If you follow the Roth IRA Rules, any contributions you make towards a Roth IRA will grow tax-free for years to come, and with the power of compound interest, your money will grow at even a faster pace! Upon retirement, you will NOT have to pay taxes on your Roth IRA earnings as well. Furthermore, Roth IRAs allow you to invest in many different investments such as Bonds, Stocks, Real Estate, Derivatives, Mutual Funds and more.
A Roth IRA account can be opened until April 17th of the current tax year, and contributions can made starting from the previous year. The current maximum Roth IRA limit for 2006 is $4000. From 2010, the maximum Roth IRA contribution limit will rise to $5000.

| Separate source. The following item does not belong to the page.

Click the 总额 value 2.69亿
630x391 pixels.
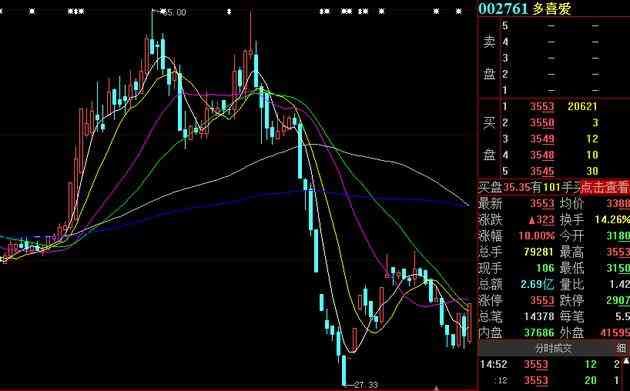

Compound Interest & Roth IRA?
If a young saver at the age of 25 invests $4000 a year into a Roth IRA and earns 8% a year on his investment, he will have a huge nest egg of $1.1 million upon retirement (at the age of 65). What’s more, none of this $1.1 million nest egg is taxable upon retirement!
Consider a contra-example scenario. If that same 25 year old young saver invests $4000 a year into a regular taxable savings account earning 8% interest, he would grow a nest egg of $800,000 upon retirement (at the age of 65) – assuming a 15% tax rate.
Characteristics of a Roth IRA Account
Distributions or Withdrawals on your contributions from a Roth IRA account can be taken out at any time without incurring the 10% early withdrawal penalty fee in 401k accounts, as well as no taxes payable.
Note: A Roth IRA is meant for saving towards retirement and withdrawals from your retirement savings account are always discouraged (unless for emergencies and unexpected circumstances).
Note: Also note that withdrawals from your Contributions are non taxable. However, any earnings you have made on those contributions (such as the 8% interest earnings) is taxable at your local state & federal taxes and subject to 10% early withdrawal penalty fee (if withdrawn before the age of 59 and 1/2).